■ **Problem**
Identify each line below containing the string "limpiar" and copy it.

■ **Source data**
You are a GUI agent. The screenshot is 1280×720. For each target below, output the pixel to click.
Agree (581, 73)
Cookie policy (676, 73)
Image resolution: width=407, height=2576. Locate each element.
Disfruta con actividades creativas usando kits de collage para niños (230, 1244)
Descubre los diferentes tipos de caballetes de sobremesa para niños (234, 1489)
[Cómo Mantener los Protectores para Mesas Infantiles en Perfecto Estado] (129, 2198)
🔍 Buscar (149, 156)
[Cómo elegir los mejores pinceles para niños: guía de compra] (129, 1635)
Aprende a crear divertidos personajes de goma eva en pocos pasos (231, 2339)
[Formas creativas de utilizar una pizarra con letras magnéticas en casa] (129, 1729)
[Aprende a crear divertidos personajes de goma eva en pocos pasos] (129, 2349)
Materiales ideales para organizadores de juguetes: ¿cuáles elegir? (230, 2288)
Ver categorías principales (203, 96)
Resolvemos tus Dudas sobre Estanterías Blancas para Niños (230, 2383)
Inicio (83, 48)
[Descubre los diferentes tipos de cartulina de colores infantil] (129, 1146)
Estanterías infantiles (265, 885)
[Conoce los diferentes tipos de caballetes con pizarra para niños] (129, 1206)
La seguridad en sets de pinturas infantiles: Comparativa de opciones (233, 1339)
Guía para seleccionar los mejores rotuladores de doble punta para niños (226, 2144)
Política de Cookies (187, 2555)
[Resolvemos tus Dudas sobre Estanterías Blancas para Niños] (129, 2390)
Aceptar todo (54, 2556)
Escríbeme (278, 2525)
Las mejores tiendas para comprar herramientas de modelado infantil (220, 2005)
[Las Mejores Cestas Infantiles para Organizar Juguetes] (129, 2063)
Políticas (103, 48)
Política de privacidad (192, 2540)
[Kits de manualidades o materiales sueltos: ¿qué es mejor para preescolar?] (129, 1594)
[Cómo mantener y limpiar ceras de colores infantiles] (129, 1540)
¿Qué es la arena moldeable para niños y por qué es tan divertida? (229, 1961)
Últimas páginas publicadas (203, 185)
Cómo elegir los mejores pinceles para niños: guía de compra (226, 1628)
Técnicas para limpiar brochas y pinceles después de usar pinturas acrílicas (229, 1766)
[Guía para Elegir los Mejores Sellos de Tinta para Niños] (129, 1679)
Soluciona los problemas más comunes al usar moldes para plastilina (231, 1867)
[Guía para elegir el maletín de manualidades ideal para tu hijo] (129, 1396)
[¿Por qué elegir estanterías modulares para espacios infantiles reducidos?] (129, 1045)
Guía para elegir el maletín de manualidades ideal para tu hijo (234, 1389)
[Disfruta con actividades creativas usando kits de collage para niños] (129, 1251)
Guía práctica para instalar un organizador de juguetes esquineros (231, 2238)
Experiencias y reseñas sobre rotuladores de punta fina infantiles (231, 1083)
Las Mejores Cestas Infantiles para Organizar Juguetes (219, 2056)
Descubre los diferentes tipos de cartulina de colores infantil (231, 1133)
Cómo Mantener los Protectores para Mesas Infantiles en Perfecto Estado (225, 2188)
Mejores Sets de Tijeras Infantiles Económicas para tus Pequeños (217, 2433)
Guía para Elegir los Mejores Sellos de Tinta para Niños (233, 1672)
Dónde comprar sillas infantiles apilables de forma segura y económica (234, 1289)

■ **Expected answer**
[Cómo mantener y limpiar ceras de colores infantiles] (129, 1540)
Técnicas para limpiar brochas y pinceles después de usar pinturas acrílicas (229, 1766)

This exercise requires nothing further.